Never thought working in a doc's office would make me gag!!(graphic, for nurses only!

Specialties Ambulatory

Published

Specializes in Gen Surg, Peds, family med, geriatrics.

Okay, so this took the cake today and I tell this story here because I know that as fellow nurses no one will make a mess on their keyboards upon reading this. I thought I was going to die. I walked in the office nurses station this afternoon to find the nurse that works next door hopping around and gagging herself to death. Seems one of her patients handed her a specimine container FULL of a thick whitish substance floating in a clear not to thick fluid. Her boss wanted her to divide the it between two bottles. The poor nurse was seconds from losing her lunch so I took pity on her and volunteered to do it. (Yeah...I know....what was I thinking!!!:eek: )

> _Stored items_
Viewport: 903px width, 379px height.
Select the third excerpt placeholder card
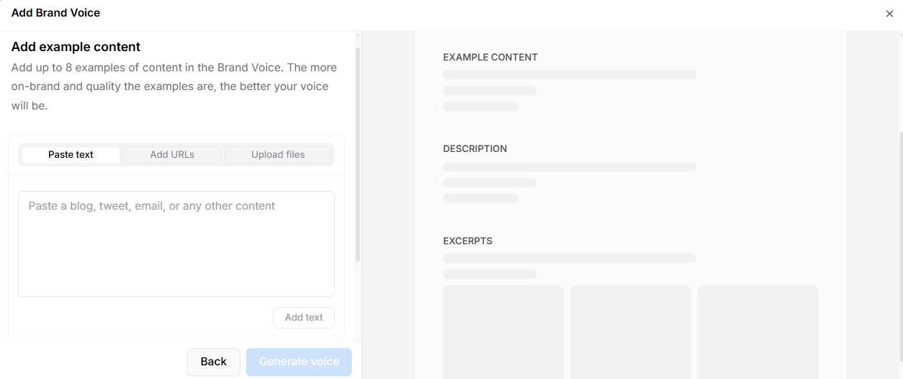pos(758,331)
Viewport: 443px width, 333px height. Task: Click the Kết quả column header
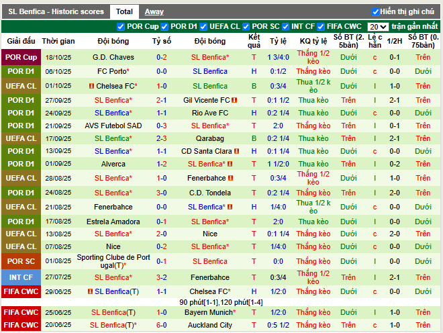[254, 41]
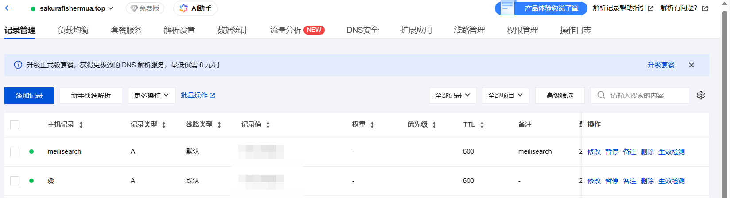
Task: Open the AI助手 assistant
Action: point(195,8)
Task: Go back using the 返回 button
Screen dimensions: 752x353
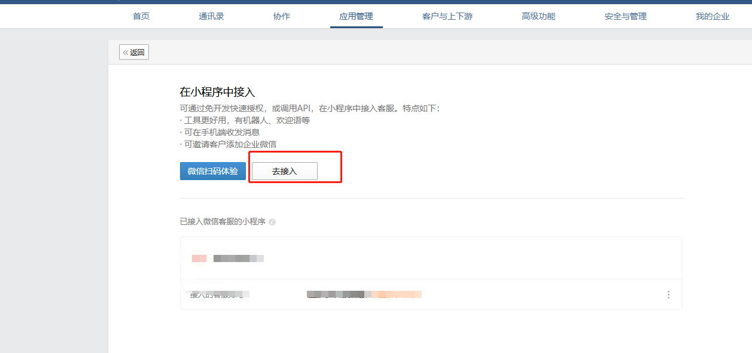Action: point(134,52)
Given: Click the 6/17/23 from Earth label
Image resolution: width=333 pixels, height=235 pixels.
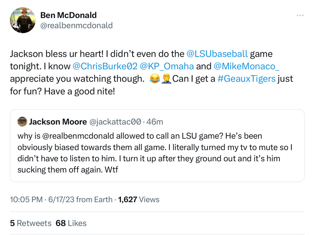Looking at the screenshot, I should click(80, 200).
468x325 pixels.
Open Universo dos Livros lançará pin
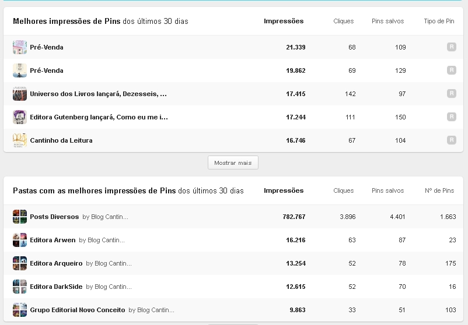[x=98, y=94]
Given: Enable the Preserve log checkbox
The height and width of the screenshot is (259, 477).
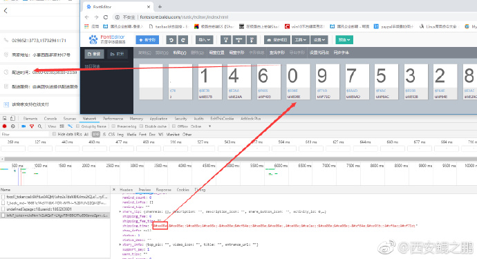Looking at the screenshot, I should (113, 126).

> _TASK A_
In the forum post, what did the nurse's boss want her to do with the contents of the container?
> _TASK B_
Translate this sentence from the forum post into Spanish: "The poor nurse was seconds from losing her lunch so I took pity on her and volunteered to do it."
> _TASK C_
According to the forum post, why does the writer tell this story to this particular audience?

> _RESPONSE AREA A_
Her boss wanted her to divide the contents between two bottles.

> _RESPONSE AREA B_
La pobre enfermera estaba a segundos de vomitar el almuerzo, así que me compadecí de ella y me ofrecí a hacerlo.

> _RESPONSE AREA C_
The writer tells it there because the readers are fellow nurses. The writer expects that none of them will make a mess on their keyboards when they read it.